View Count: 1005, Keywords: hackers, click2gov, Hashtags: #hackers #click2gov

Can anyone get a break from these hackers? again, why work when one can steal?

From: Reno Direct <renodirect@reno.gov>
Sent: Thursday, December 20, 2018 7:53 AM
To: andrewflagg@mountaincomputers.org
Subject: Re: City of Reno - Hackers Swipe Card Numbers From Local Government Payment Portals (zdnet.com) 14


 Thank you for contacting Reno Direct!



PO Box 1900

Reno, NV 89505

775-334-INFO (4636)


Check out our smartphone app for City of Reno on the Appstore and Google Play!


On Wed, Dec 19, 2018 at 5:52 PM Andy Flagg, Mountain Computers Inc <andrewflagg@mountaincomputers.org> wrote:

Hi Reno Direct,

Please send this off to your IT department. I am sure they are already aware of it and whether or not the City of Reno, Sparks, and Washoe County are aware. 

All the best!. Merry Christmas.



490 E 8th st.

Reno, NV 89512

Hackers Swipe Card Numbers From Local Government Payment Portals (zdnet.com) 14


A previously unknown hacker group is behind a mounting number of breaches that have been reported by local governments across the US. From a report: In a report published today, US cyber-security vendor FireEye has revealed that this yet-to-be-identified hacker group has been breaking into Click2Gov servers and planting malware that stole payment card details. Click2Gov is a popular self-hosted payments solution, a product of US software supplier Superion. It is sold primarily to US local governments, and you can find a Click2Gov server installed anywhere from small towns to large metropolitan areas, where it's used to handle payments for utility bills, permits, fines, and more.

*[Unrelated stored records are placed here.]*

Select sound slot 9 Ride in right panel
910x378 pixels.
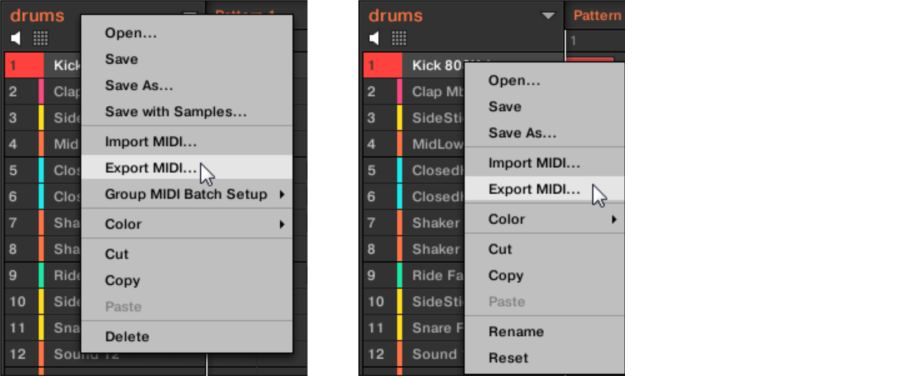[414, 275]
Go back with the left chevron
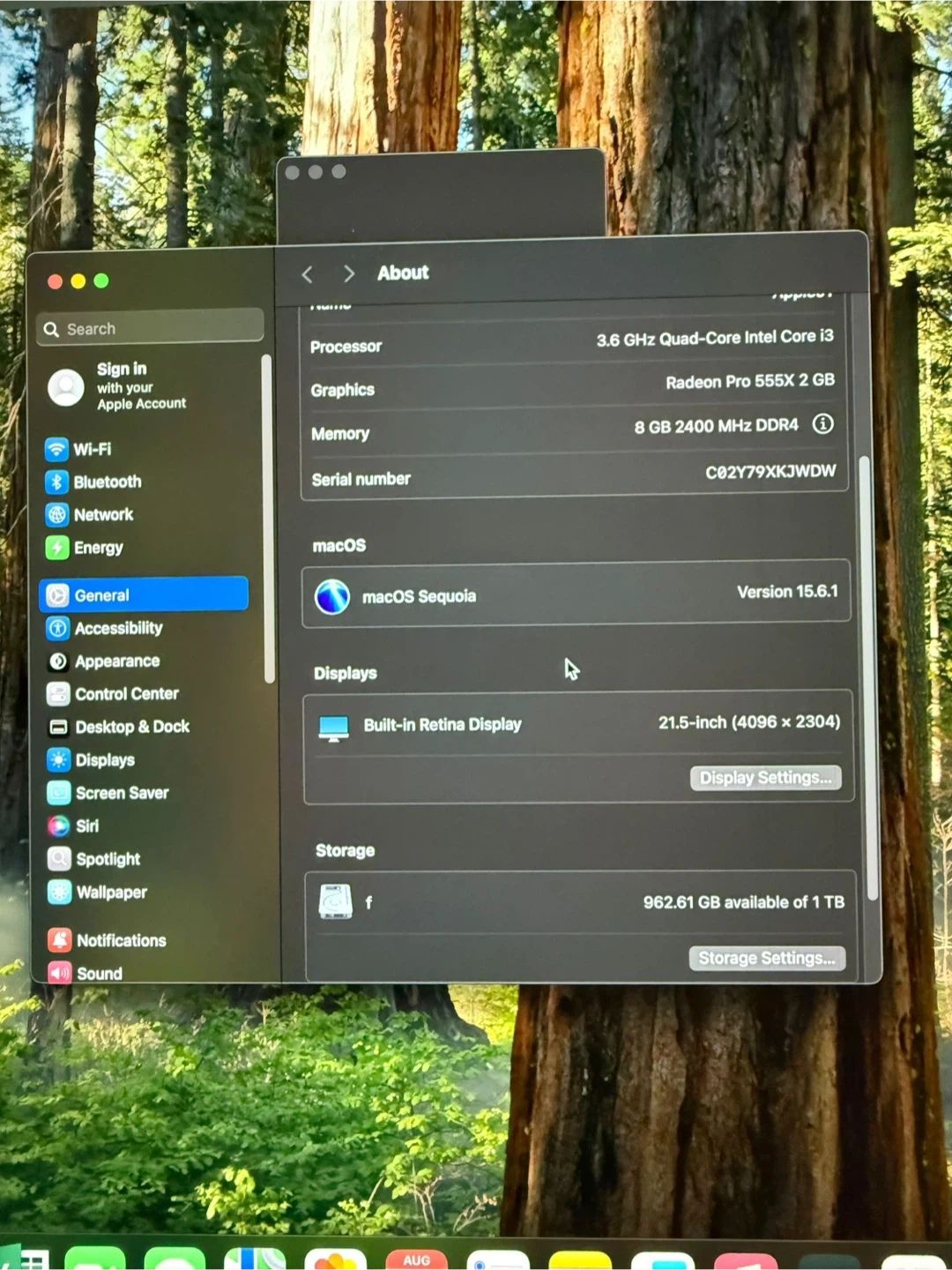The height and width of the screenshot is (1270, 952). tap(307, 274)
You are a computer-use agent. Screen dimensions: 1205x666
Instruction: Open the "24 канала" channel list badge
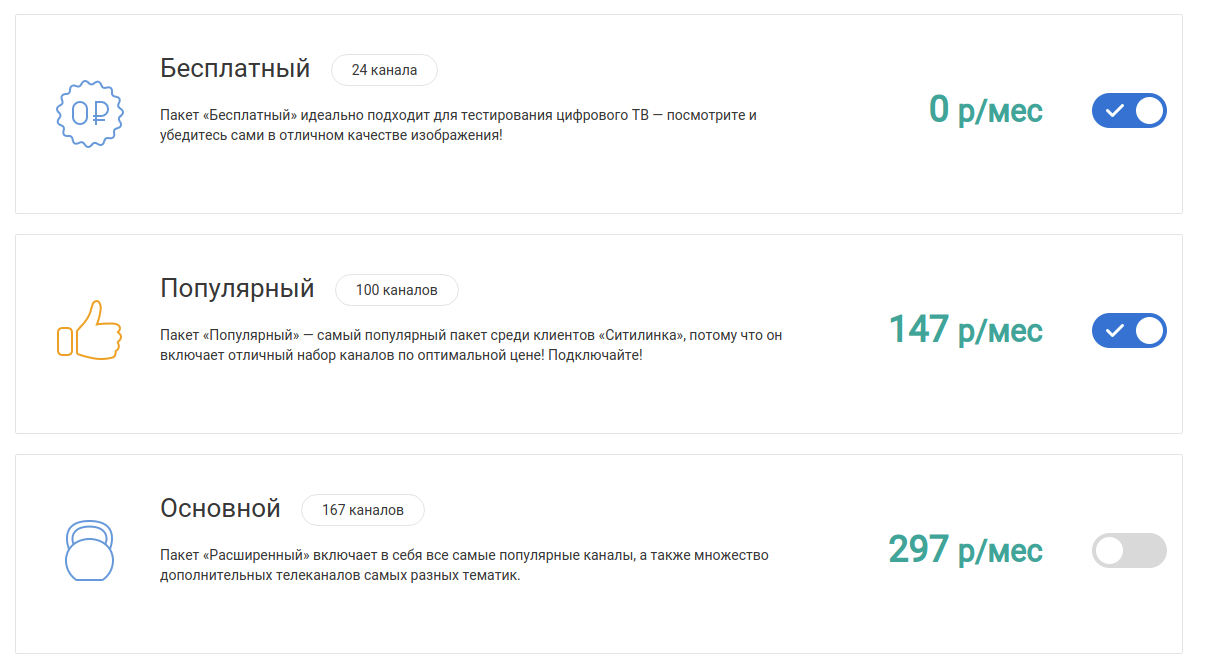[x=384, y=70]
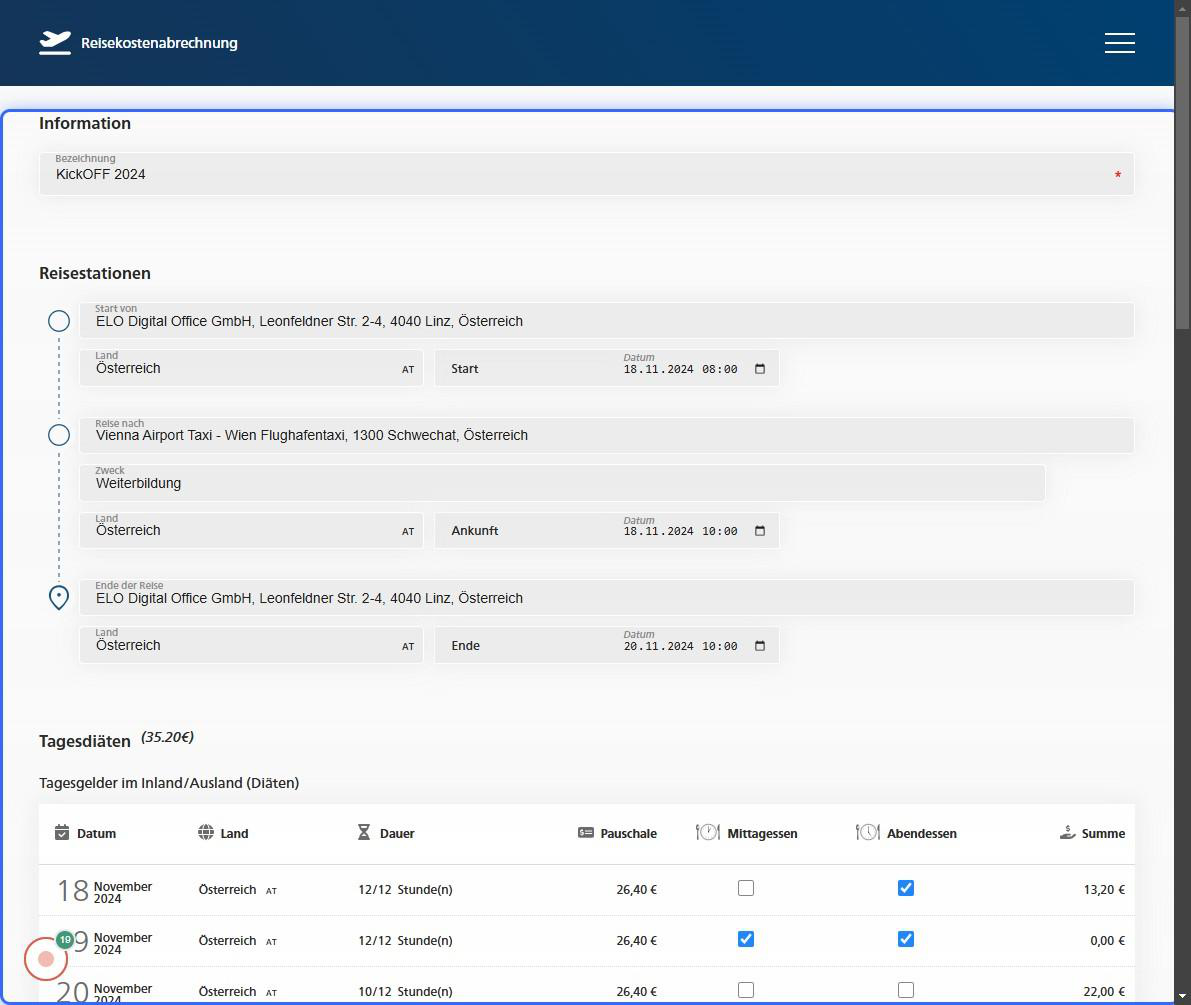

FireEye says this new hacker group has been attacking Click2Gov portals for almost a year. The company's investigators believe hackers are using one or more vulnerabilities in one of Click2Gov's components --the Oracle WebLogic Java EE application server-- to gain a foothold and install a web shell named SJavaWebManage on hacked portals. Forensic evidence suggests the hackers are using this web shell to turn on Click2Gov's debug mode, which, in turn, starts logging payment transactions, card details included.